Delight Springs

Tuesday, February 9, 2016

Time

We got a dusting of snow overnight, so - this being middle Tennessee - my school has just alerted us that we'll be starting late this morning, at 9:40. That's when my first class meets anyway, so I've not been gifted with more time after all.

Time's slippery elusiveness: that's a big theme today in class, and it's my theme this week as I approach yet another birthday. My step-Mom sent a card and a charming old photo of my Dad at about age two. He's been gone for over seven years now.

I awoke this morning, as I sometimes do, with the fragmented vestige of a quote I read somewhere recently clamoring for attention. The precise wording and source are eluding me. I'd like to pin it down, so I can call it up later at will. It was a well-wrought question about what causes some individuals and cultures to flourish, to greet each day with confidence, energy, and enthusiasm, while for others it's a constant struggle with anxiety, trepidation, and dread.

Was it Eric Weiner in Geography of Genius? But I can't find it there.

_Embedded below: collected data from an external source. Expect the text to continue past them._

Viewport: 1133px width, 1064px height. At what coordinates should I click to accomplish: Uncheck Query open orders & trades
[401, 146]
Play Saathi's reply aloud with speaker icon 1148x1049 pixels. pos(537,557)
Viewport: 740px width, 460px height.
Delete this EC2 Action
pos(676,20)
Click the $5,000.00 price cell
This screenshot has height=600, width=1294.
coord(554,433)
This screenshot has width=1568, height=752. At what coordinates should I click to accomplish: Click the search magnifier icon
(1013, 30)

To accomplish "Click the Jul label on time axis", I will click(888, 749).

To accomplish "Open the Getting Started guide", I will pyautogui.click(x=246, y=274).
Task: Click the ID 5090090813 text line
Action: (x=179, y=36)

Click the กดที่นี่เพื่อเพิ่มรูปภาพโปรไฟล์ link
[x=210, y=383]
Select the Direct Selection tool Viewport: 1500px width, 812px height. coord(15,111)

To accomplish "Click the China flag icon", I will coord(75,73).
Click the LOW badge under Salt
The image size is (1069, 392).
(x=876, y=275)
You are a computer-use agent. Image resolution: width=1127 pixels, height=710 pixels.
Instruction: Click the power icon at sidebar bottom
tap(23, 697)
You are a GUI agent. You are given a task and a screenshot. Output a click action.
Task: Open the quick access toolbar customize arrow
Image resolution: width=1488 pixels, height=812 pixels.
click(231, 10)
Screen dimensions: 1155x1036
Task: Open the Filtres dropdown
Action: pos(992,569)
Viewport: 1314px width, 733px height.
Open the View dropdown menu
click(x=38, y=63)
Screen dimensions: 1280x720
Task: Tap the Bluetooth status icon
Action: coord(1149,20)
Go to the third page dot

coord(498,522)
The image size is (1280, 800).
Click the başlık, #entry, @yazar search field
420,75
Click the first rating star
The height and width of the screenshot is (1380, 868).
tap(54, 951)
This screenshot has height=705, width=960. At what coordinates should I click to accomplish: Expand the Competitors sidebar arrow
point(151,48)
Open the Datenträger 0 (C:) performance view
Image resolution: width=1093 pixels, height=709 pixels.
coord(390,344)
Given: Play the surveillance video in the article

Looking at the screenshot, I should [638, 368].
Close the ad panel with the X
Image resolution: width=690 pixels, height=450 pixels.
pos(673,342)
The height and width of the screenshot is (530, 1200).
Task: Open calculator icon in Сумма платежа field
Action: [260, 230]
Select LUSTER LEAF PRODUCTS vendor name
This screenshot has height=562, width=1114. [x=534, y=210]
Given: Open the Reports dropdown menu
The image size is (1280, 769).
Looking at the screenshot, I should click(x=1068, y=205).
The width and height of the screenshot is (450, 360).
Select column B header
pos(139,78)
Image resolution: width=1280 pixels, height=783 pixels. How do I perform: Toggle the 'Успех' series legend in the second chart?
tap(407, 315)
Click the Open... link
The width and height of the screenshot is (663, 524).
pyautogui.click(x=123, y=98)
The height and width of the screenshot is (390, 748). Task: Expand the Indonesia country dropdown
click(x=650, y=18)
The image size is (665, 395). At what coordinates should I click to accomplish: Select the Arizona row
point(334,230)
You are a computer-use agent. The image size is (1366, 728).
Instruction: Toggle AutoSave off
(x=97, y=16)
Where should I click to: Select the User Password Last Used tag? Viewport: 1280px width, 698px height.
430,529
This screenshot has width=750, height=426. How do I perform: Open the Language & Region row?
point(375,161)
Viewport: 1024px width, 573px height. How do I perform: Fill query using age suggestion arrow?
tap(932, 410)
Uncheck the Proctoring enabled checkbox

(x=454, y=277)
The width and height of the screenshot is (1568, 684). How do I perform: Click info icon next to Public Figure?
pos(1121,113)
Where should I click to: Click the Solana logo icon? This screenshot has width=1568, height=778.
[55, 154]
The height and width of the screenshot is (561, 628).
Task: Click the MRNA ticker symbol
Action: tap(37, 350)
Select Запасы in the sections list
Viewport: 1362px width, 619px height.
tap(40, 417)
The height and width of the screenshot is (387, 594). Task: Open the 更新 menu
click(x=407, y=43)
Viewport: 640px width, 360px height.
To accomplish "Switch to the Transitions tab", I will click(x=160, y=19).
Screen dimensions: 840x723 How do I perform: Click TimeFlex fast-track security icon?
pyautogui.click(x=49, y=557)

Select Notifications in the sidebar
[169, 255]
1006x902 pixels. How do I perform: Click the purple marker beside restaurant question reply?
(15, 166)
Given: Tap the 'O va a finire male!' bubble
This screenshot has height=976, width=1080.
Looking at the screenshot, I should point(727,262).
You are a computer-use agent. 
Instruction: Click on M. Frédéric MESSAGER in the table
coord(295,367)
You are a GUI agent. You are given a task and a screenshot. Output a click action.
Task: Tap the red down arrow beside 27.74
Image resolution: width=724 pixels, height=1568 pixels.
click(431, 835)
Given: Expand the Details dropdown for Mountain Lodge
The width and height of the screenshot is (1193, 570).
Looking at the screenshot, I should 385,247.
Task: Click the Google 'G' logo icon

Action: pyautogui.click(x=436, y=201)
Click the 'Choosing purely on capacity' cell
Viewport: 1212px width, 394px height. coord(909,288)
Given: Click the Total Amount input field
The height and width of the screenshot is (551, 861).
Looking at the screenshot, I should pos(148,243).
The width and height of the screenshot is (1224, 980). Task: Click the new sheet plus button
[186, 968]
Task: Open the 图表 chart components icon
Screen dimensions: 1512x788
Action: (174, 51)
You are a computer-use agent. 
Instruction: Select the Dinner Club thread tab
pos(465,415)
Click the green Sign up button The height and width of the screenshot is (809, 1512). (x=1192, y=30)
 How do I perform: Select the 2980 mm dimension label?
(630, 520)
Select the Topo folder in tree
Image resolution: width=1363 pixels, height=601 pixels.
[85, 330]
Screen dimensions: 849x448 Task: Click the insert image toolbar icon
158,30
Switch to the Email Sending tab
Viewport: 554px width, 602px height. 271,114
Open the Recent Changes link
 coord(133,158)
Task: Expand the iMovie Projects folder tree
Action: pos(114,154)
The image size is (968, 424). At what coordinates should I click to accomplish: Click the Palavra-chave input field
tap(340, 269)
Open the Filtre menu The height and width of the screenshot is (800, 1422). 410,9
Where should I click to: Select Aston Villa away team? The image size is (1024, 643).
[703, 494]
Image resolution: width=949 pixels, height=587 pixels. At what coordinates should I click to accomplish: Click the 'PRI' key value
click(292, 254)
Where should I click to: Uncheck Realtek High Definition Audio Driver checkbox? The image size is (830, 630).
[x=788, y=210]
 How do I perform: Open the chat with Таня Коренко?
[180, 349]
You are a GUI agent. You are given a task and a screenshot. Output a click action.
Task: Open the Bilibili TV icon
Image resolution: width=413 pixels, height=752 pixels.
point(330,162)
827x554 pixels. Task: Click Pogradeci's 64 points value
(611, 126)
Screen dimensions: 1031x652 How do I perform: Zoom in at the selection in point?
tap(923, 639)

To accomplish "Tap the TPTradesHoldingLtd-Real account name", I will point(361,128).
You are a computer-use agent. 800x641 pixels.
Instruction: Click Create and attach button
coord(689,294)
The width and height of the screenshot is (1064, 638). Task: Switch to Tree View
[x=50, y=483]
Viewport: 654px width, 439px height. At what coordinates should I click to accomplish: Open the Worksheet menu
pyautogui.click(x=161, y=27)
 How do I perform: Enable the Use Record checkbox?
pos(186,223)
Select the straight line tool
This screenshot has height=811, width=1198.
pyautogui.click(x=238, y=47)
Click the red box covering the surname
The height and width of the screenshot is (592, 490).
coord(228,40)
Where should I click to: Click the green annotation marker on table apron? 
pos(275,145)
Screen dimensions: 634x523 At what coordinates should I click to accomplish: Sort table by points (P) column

Whoever and wherever, it's a good question and that's a good book. Weiner thinks we overrate genetics and underrate the contribution of social environments in producing creativity and the zest for living and learning that you could call "genius" if you were careful not to mean something entirely beyond cultivation. We can plant and harvest the seeds of good living, it's not an entire mystery as to why some lives and lifestyles flourish while others founder.

And that's why we study the likes of Pyrrho and Epicurus and John Rawls, who'll turn up in my classes today. Pyrrho the skeptic was no role model, if you ask me, but he apparently had a genius for attracting the protective patronage of his peers. People who doubt the danger of dancing at cliff's edge don't survive without it.

Epicurus was much brighter (in both the "Bright" senses of practical wisdom and sunny disposition), but his dismissal of death as "nothing to us" was disingenuously glib.

 John Rawls comes into both our Atheism and Bioethics discussions today. His "circumstances of justice" suggest to Samuel Scheffler an aalogy to circumstances of value, and the idea that we only begin to truly grasp life's exquisite tenuity when we acknowledge time's scarcity. When time's up, we're out. That's not "nothing," Epicurus.